Enacy Mapakame-Business Reporter
Zimbabwe should increase investment into cyber security systems in light of growing cyber-crimes and increased use of digital platforms by Government, businesses, non-governmental organisations (NGOs) and individuals, experts have said.
Cyber security risks in the country are on the increase with 82 percent of businesses saying they experienced attacks last year as cyber-criminals took advantage of growing use of digital platforms to conduct business to attack the supporting infrastructures.
The use of multiple devices from various locations on different networks as people work from home are also exposing businesses to cyber security threats such as data breaches.
Liquid Intelligent Technologies regional chief executive officer for the southern African region Wellington Makamure acknowledged that growing technology has come with benefits but now also poses serious threats to businesses, especially in the financial services sector where nearly all transactions are now done digitally.
But as the country moves more towards being a cashless society, the financial services sector is also facing growing risk of cybercrime, including phishing and bank card cloning.
“In our ever-increasingly connected world, cyber security should be at the centre of every conversation. Protection from online threats should be top of mind,” said Mr Makamure.
“The continent boasts rapidly growing mobile and internet networks. On top of that, online financial services are used more widely in Africa than anywhere else in the world — this is particularly true in Zimbabwe, where 96 percent of all financial transactions are conducted online.
“However, due to low investment in cyber security measures and a widespread lack of understanding about the potential dangers of conducting business, administrative and personal activities online, many sectors in Africa are targets for cybercriminals — Government, telecoms, education, health, finance, and SMEs among them,” he said.
Research findings show that the state of the threats in Kenya, South Africa and Zimbabwe, the most common cyber security threats cited are malware, web-application attacks, email phishing and impersonation, identity theft, data breaches and denial of services.

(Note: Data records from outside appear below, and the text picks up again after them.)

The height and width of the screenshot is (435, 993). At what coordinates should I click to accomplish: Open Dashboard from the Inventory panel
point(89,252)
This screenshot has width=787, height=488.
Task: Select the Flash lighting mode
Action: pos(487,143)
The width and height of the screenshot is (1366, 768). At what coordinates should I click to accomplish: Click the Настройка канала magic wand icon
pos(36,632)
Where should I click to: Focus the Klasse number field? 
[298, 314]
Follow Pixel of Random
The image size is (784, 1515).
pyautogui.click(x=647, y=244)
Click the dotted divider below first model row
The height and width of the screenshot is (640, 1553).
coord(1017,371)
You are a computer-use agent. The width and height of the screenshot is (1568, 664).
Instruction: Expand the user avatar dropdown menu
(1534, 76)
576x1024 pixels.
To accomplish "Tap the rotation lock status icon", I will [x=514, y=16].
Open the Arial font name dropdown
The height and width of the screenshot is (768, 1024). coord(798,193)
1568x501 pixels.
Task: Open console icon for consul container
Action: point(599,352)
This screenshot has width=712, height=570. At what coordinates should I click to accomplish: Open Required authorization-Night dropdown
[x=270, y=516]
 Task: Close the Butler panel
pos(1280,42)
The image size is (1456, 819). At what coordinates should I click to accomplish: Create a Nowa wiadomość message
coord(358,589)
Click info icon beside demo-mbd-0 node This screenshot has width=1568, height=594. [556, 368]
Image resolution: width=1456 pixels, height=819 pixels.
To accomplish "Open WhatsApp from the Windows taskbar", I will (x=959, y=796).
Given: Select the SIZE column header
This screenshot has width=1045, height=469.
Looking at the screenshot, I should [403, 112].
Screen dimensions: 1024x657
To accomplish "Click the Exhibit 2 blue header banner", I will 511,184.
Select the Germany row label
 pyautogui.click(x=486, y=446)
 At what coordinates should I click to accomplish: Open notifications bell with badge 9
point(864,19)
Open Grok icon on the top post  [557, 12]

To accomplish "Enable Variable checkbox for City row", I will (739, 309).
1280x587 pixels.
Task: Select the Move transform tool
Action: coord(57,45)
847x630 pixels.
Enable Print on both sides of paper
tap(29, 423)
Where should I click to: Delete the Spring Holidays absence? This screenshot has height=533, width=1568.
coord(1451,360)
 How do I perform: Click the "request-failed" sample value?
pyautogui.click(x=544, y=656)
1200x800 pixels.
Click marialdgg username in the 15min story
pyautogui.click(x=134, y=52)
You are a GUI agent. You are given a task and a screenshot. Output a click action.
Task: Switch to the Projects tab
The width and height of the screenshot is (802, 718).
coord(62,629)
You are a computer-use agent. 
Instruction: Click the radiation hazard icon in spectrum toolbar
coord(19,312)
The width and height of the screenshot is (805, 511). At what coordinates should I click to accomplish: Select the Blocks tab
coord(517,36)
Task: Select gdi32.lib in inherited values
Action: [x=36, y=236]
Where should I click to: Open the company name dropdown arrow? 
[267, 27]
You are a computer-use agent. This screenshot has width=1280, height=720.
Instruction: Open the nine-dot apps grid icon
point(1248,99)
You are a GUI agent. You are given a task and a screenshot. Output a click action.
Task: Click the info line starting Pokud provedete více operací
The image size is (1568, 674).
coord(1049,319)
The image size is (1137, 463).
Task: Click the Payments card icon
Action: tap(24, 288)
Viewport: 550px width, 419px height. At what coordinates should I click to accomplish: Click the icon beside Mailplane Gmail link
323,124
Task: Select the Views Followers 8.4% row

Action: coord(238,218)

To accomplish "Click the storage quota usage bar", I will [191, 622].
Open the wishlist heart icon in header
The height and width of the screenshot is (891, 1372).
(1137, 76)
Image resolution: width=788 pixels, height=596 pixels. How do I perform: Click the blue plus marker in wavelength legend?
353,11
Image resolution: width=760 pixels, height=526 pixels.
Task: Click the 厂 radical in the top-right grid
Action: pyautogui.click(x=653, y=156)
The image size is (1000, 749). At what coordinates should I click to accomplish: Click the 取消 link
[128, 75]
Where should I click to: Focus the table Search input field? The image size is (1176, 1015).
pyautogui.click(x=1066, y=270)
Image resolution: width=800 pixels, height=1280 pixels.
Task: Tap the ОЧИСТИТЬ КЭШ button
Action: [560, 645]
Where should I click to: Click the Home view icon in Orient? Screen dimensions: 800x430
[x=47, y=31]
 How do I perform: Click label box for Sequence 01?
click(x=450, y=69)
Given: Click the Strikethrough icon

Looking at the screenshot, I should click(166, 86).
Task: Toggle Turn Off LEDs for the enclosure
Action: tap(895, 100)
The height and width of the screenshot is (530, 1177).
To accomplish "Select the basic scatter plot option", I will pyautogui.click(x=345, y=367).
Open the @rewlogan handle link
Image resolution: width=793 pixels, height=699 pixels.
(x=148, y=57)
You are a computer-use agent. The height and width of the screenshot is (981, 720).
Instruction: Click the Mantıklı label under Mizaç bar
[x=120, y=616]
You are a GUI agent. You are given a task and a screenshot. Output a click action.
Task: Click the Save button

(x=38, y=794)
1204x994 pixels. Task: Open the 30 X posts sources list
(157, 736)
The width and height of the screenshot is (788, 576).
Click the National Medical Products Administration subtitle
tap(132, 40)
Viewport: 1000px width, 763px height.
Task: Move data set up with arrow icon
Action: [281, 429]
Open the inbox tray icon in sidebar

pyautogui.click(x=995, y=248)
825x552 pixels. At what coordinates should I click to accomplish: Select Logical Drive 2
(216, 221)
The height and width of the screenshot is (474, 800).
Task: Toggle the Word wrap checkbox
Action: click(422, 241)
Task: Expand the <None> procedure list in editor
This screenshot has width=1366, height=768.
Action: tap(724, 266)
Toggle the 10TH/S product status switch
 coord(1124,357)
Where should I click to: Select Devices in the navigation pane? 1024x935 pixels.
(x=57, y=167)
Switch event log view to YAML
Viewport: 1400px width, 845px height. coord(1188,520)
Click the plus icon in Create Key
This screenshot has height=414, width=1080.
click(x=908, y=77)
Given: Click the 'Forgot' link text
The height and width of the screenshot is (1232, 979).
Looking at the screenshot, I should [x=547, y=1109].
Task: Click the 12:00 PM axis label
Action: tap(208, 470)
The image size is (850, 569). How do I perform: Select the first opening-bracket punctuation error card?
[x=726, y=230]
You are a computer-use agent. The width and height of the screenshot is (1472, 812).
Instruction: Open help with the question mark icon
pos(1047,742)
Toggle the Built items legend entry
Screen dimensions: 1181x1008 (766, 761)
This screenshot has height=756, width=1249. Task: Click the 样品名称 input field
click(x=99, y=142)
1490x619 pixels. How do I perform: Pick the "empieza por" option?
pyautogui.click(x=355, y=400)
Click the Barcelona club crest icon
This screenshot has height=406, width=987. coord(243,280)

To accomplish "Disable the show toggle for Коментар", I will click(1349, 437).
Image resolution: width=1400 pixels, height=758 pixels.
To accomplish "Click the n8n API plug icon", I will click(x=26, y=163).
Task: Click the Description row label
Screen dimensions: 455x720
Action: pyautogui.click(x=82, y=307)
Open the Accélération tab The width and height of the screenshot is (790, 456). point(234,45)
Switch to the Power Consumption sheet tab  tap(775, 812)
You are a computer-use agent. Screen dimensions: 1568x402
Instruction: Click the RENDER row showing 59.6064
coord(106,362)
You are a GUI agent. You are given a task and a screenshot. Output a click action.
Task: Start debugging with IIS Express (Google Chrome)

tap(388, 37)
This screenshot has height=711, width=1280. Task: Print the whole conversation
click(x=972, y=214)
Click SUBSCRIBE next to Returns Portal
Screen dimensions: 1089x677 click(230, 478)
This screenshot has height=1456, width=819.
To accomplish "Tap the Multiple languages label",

Mr Makamure added: “At the highest level, employers and officials need to rethink their perceptions about cyber security. They need to recognise the dangers cybercrime can pose to their organisations and their dependants in both the public and private sectors and move to limit them.
“Beyond installing measures such as secure email, firewalls for network perimeter defence, end-point-protection (anti-virus software such as Microsoft Defender) and zero-trust-networks to ensure consumers and other outside users can access information safely, they need to rethink the role of IT and partners who can help them mitigate cyber-attacks. A complete 360-degree review of cyber security is needed to increase knowledge of how to combat cybercriminals.”
As part of initiatives to reduce the prevalence of cyber security threats in organisations, Liquid is engaged in various programmes providing education on cyber-crime through simulated attacks, webinars and tests.
“Arming everyone against the possibility of cybercrime and alerting them to the methods criminals use limits the damage they can cause to the country’s economic and societal growth,” said Mr Makamure.